Another cellular marker is the calcium-binding protein Cadherin-D28k, or Cb. This protein is expressed by GABAergic interneurons in the neocortex. Its early expression during corticogenesis, coupled with a later upregulation during arealisation in layers 4-6, makes it ideal for identifying visual areas in non-primate species. A recent study showed that the Cb expression profile in ferret visual cortex reflects a dynamic area-specific and layer-specific pattern, with cadherin20 and protocadherin10 being selectively expressed in V1, while cadherin8 and -11 are restricted to V2 (Krishna et al., 2009).
fMRI is a powerful technique that allows researchers to quickly identify functionally specialized brain regions. However, its physiological basis remains largely unknown. The underlying signaling mechanism is not well understood, and the relationship between neuronal activity and BOLD signal strength is not fully understood. In order to improve the sensitivity of fMRI, it is necessary to combine it with single-cell recording techniques.
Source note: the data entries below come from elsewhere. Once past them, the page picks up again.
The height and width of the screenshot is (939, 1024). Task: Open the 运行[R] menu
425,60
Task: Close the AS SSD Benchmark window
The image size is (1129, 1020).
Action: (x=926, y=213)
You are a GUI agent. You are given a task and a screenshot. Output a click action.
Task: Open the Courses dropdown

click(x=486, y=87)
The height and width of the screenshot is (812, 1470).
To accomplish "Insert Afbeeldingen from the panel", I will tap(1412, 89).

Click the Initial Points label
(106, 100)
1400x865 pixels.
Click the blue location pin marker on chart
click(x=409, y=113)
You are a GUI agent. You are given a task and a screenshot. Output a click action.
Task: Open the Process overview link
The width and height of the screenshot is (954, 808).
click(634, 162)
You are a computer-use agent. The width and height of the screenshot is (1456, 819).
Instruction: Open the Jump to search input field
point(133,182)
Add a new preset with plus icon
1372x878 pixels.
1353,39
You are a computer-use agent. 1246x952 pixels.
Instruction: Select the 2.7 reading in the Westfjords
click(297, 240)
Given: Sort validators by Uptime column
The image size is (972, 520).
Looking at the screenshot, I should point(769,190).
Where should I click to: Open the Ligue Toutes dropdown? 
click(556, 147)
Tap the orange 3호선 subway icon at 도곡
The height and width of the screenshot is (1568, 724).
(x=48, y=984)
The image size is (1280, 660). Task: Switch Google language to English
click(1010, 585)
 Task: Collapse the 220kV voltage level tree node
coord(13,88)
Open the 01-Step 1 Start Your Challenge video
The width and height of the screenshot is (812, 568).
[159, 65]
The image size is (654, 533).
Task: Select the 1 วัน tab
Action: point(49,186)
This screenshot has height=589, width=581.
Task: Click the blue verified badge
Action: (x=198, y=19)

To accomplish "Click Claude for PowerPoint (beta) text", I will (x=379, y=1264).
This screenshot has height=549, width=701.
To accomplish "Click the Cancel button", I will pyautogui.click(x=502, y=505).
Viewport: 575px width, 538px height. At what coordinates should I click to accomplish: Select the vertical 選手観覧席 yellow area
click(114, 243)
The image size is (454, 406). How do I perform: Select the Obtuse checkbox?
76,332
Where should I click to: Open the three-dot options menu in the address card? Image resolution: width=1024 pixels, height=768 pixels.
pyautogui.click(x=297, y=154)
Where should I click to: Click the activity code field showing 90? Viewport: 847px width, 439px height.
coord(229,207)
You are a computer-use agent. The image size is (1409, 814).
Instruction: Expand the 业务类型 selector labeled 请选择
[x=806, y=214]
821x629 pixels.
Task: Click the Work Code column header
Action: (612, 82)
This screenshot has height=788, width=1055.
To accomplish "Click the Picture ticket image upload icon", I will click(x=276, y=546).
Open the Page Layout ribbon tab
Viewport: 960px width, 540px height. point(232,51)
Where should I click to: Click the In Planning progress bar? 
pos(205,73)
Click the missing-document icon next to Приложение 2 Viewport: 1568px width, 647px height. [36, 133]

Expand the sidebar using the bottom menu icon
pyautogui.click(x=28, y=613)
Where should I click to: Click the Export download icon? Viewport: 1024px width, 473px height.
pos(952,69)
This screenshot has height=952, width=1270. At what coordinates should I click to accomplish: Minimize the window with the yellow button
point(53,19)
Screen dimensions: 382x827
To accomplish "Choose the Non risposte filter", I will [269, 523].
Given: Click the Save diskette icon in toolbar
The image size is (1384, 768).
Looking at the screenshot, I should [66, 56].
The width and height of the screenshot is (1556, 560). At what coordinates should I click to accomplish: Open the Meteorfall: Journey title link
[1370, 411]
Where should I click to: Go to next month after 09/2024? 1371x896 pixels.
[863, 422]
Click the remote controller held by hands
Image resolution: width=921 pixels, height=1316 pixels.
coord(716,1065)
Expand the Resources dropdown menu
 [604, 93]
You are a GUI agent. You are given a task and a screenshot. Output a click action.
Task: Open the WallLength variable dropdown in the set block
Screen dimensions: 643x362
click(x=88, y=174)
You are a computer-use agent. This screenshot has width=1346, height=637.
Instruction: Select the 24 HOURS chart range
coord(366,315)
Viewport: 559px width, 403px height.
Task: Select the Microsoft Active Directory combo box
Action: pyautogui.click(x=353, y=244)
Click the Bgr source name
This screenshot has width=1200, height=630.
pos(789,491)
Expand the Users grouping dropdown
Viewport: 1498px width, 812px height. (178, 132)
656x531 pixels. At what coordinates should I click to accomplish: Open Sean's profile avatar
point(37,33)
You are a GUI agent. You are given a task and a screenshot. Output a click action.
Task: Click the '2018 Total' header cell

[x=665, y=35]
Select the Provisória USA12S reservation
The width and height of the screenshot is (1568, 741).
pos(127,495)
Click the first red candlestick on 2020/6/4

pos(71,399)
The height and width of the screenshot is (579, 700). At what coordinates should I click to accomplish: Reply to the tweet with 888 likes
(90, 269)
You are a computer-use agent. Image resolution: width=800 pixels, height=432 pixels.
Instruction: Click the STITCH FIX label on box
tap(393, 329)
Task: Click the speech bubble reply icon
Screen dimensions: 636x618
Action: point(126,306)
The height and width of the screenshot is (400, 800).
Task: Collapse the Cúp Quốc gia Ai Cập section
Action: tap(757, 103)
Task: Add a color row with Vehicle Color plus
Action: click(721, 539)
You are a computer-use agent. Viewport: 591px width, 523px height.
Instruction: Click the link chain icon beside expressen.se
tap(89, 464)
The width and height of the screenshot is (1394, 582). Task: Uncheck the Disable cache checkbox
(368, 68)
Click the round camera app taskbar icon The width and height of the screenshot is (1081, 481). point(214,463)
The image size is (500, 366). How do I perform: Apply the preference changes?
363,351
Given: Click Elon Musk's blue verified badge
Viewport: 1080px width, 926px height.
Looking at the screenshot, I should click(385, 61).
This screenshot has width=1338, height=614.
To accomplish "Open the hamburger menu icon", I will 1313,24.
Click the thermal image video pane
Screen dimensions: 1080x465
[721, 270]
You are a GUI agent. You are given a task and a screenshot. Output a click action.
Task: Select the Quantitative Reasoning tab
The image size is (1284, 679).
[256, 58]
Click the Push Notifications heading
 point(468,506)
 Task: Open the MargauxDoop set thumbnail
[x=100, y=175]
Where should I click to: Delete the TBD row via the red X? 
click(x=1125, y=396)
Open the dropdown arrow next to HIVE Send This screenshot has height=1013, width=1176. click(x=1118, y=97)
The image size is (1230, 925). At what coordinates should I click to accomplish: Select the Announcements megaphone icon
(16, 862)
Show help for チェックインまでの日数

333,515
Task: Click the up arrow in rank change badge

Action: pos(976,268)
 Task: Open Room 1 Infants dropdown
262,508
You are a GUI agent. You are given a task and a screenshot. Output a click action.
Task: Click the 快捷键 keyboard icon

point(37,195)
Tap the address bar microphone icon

To overcome motion artifact in fMRI studies, we developed an apparatus to hold the monkey’s head in a fixed position during the experiment. It consisted of a Plexiglas cylinder that was attached to a head post implanted on the monkey’s skull. The headpost was connected to a radiofrequency coil, which was scaled down from the birdcage coil used in human fMRI. A slit was cut into the plastic of the RF coil, which allowed for the headpost to be lowered through.